# Your goal
Output the data in the stretch from the line containing "Viewport: 1315px width, 497px" through the line containing "tap(108, 24)" as a two-column CSV with the headers instruction and answer. Write one row per entry, put each value in a single quoted field, and replace any line breaks with spaces.

# Task data
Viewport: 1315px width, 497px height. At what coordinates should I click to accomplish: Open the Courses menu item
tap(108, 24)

...

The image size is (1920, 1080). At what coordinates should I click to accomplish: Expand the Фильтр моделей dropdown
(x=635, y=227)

---

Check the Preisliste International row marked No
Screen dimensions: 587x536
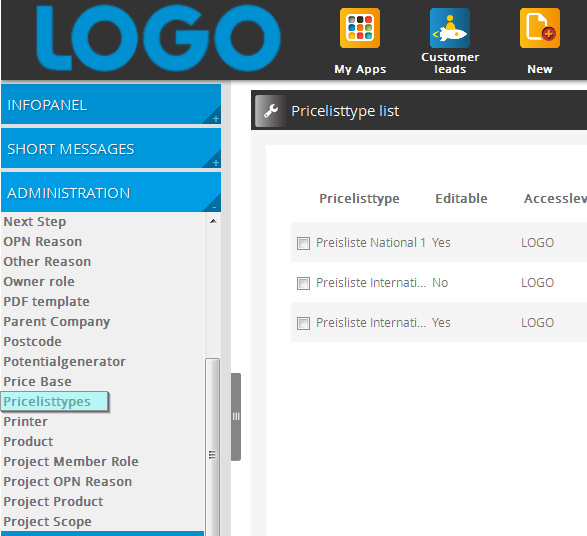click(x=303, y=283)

# Problem solution
instruction,answer
"Viewport: 1315px width, 497px height. At what coordinates should I click to accomplish: Open the Courses menu item","tap(108, 24)"